REQUEST 1: In the post on recurrence relations in SAS, what is the stretch from "Working efficiently with" through "at past values."? Return it word for word.
REQUEST 2: How would you render this sentence from the post on recurrence relations in SAS in Spanish: "Working efficiently with sequences and recurrence relations can be a challenge."
REQUEST 3: Can you carry on the post about recurrence relations in SAS, picking up right after its final sentence?

PASSAGE GIVEN:
..............................
Working with recurrence relations in SAS
This post was kindly contributed by The DO Loop - go there to comment and to read the full post. |
Many textbooks and research papers present formulas that involve recurrence relations. Familiar examples include:
- The factorial function: Set Fact(0)=1 and define Fact(n) = n*Fact(n-1) for n > 0.
- The Fibonacci numbers: Set Fib(0)=1 and Fib(1)=1 and define Fib(n) = Fib(n-1) + Fib(n-2) for n > 1.
- The binomial coefficients (combinations of “n choose k”): For a set that has n elements, set Comb(n,0)=1 and Comb(n,n)=1 and define Comb(n,k) = Comb(n-1, k-1) + Comb(n-1, k) for 0 ≤ k ≤ n.
- Time series models: In many time series models (such as the ARMA model), the response and error terms depend on values at previous time points. This leads to recurrence relations.
Sometimes the indices begin at 0, other times they begin at 1.
Working efficiently with sequences and recurrence relations can be a challenge.
The SAS DATA step is designed to processes one observation at a time, but
a recurrence relation requires looking at past values.
If you use the SAS DATA step to work with recurrence relations, you need to use
tricks to store and refer to previous values.
Another challenge is indexing: most SAS programmers are used to one-based indexing, whereas some formulas use zero-based indexing.
This article uses the Fibonacci numbers to illustrate how to deal with some of these issues in SAS.
..............................
SUPPLIED INFORMATION:
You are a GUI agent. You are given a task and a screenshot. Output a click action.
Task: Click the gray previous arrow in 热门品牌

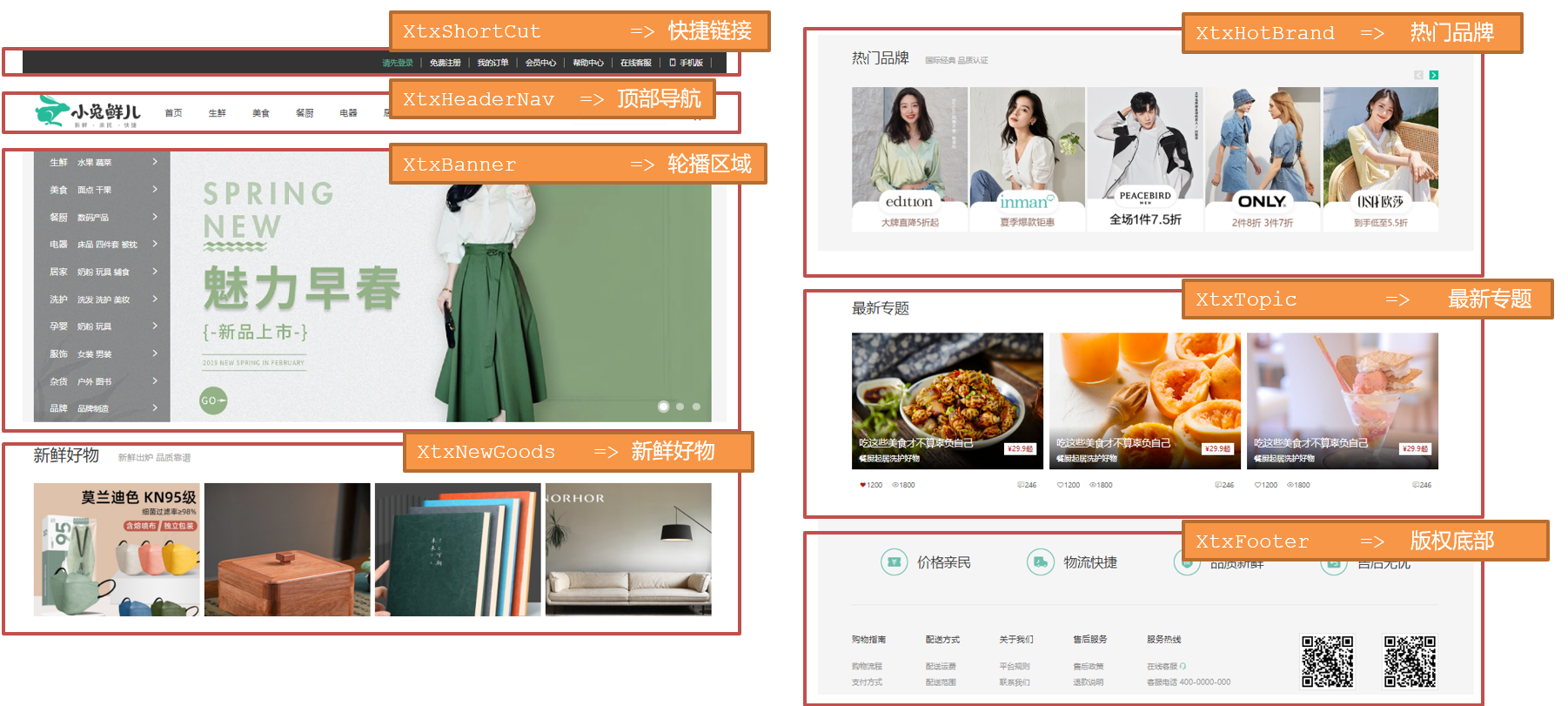(1418, 75)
..............................
TASK OUTPUT 1:
Working efficiently with sequences and recurrence relations can be a challenge.
The SAS DATA step is designed to processes one observation at a time, but
a recurrence relation requires looking at past values.

TASK OUTPUT 2: Trabajar de manera eficiente con sucesiones y relaciones de recurrencia puede ser un desafío.

TASK OUTPUT 3:
There are several definitions of the Fibonacci numbers, but we’ll look at the definition that uses zero indexing: F_{0} = 1, F_{1} = 1, and F_{n} = F_{n-1} + F_{n-2} for n > 1. In this article, I will use n ≤ 7 to demonstrate the concepts.
Recurrence relations by using arrays
The SAS DATA step supports arrays, and you can specify the indices of the arrays.
Therefore, you can specify that an array index starts with zero. The following DATA step generates “wide” data. There is one observation, and the variables are named F0-F7.
data FibonacciWide; array F[0:7] F0-F7; /* index starts at 0 */ F[0] = 1; /* initialize first values */ F[1] = 1; do i = 2 to 7; /* apply recurrence relation */ F[i] = F[i-1] + F[i-2]; end; drop i; run; proc print noobs; run; |
You can mentally check that each number is the sum of the two previous numbers.
Using an array is convenient and easy to program.
Unfortunately, this method is not very useful in practice. In practice, you usually want the data in long form rather than wide form. For example, if you simulate time series data, each observation represents a time point and the values depend on previous time points.
Recurrence relations by using extra variables
In the DATA step, you can use the concept of “lags” to implement a recurrence relation. A lag is any previous value. If we are currently computing the n_th value, the first lag is the (n-1)th value,
which is the previous observation.
The second lag is the (n-2)th value and so forth.
One way to look at previous values is to save them in an extra variable. The following DATA step uses F1 to hold the first lag of F and F2 to hold the second lag of F.
Recall that the SUM function will return the sum of the nonmissing values, so sum(F1, F2) is nonmissing if F1 is nonmissing.
data FibonacciLong; F1 = 1; F2 = .; /* initialize lags */ i=0; F = F1; output; /* manually output F(0) */ do i = 1 to 7; /* now iterate: F(i) = F(i-1) + F(i-2) */ F = sum(F1, F2); output; F2 = F1; /* update lags for the next iteration */ F1 = F; end; run; proc print noobs; var i F F1 F2; run; |
Recurrence relations by using the LAG function
The DATA step supports a LAGn function. The LAGn function maintains a queue of length n, which initially contains missing values. Every time you call the LAGn function, it pops the top of the queue, returns that value, and adds the current value of its argument to the end of the queue.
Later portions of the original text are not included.